In the second assignment of error it is contended that the order of the district court is tantamount to a judgment depriving the plaintiff of its property without due process of law. This assignment of error is so clearly without merit that it must be dismissed without discussion.
Finally, it is maintained that the judge of the district court erred in making the said order because the attach*691ment of the property of the debtor levied by the plaintiff was accepted by said debtor and by the subsequent attaching creditor José R. Villamil by virtue of subsequent, acts which rendered the attachment valid.

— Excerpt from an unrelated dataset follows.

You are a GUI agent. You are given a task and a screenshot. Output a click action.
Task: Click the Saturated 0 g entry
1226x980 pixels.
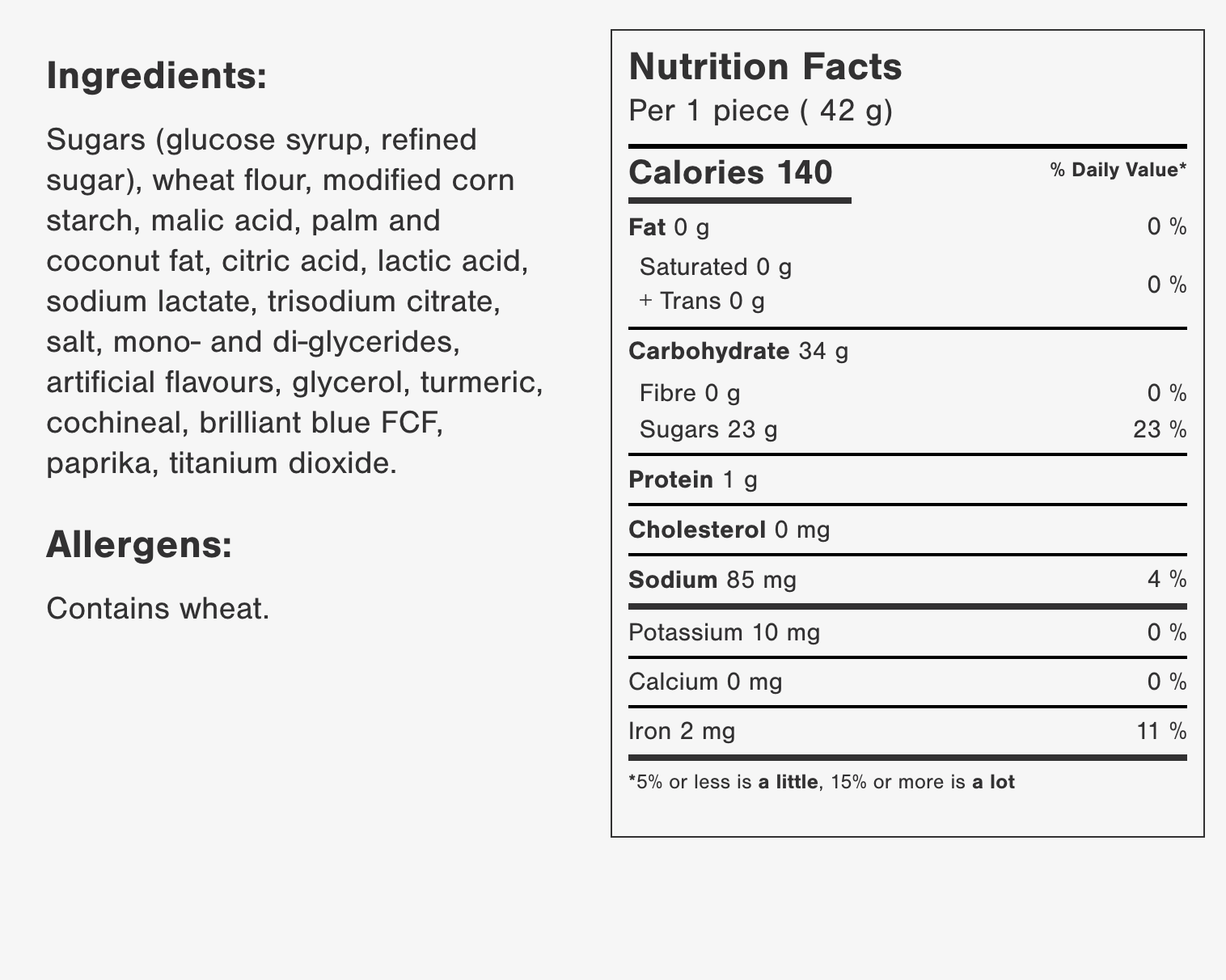click(x=716, y=267)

Villamil, far from acquiescing in the order for the delivery of the property to Melón Hnos. & Co., 8. en G., challenged it and moved for a reconsideration thereof, on the ground, among others, that his attachment, levied on December 2i, 1932, had priority over that levied by Melón Hnos. & Co., 8. en C., on December 13 of the same year, inasmuch as this last attachment was completely void and because the order of the court keeping such attachment in force had been appealed from. Villamil further alleged that only in the event of the judgment appealed from being affirmed, would Melón Hnos. & Co., 8. en G., have priority against the attached property; but that should the order in question be reversed his right to priority should be recognized and enforced. Melón Hnos. & Co., 8. en G., can not plead ignorance. He took possession of the property knowing that a subsequent attachment had been levied by Villamil and that the order of the lower court sustaining the first attachment had been appealed from to this court. Once the attachment was vacated by this court, Villamil acquired a right of priority by virtue of the attachment levied on such property.
The contention that Villamil is not a party to this suit can not be upheld. Apart from the fact that he was summoned at the request of Melón Hnos. & Co., 8. en G., at the time this firm moved for the delivery of the property to it, his right to oppose said delivery can not be questioned. His right to move for the return of said property to the clerk’s office can not be disputed either. A creditor who has obtained a subsequent attachment has the right to intervene and to be heard, and the lower court acted correctly in recognizing such right in favor of Villamil. Rodríguez Hnos, S. en C. v. Court, 40 P.R..R. 839.
The judgment appealed from must be affirmed.